> [Work to be completed]:
Report every line of the listing below in which the string "agent" occurs.

********

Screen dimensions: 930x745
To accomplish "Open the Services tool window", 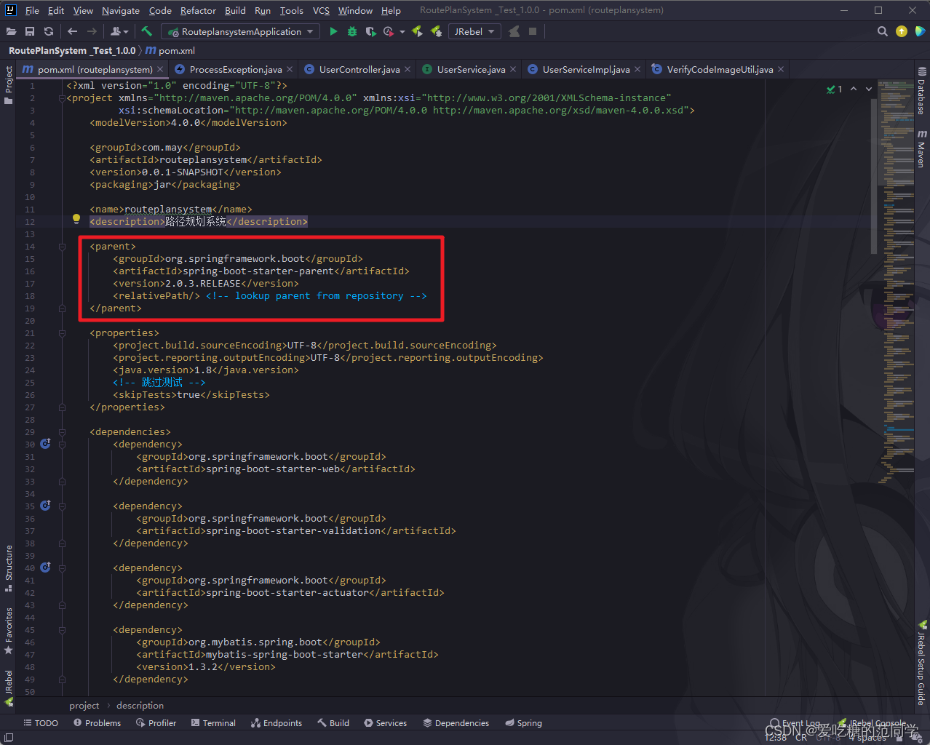I will pyautogui.click(x=390, y=722).
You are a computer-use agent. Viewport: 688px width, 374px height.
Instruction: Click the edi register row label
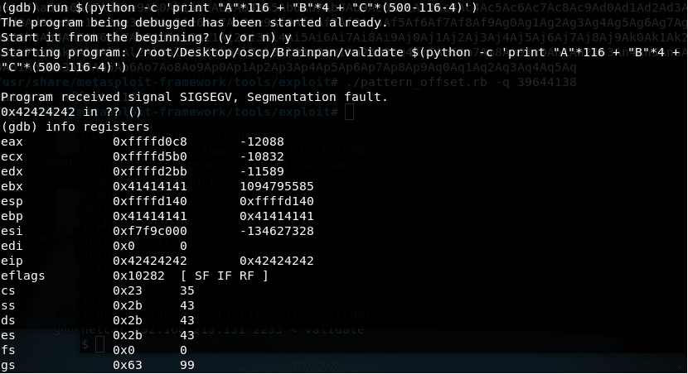12,246
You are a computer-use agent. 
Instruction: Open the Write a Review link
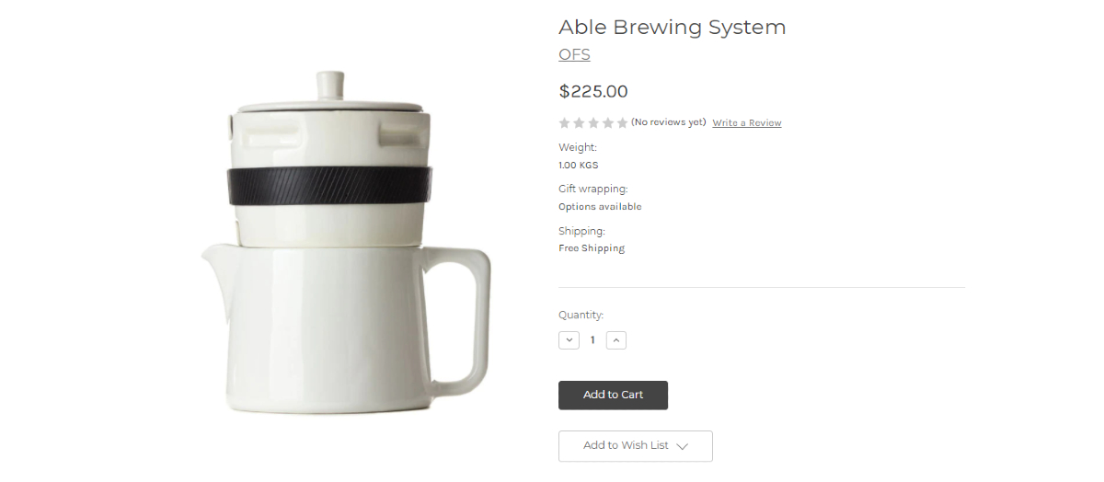tap(746, 123)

********

> [Solution below]:
You are a computer-use agent. Viewport: 688px width, 374px height.
You are a computer-use agent. 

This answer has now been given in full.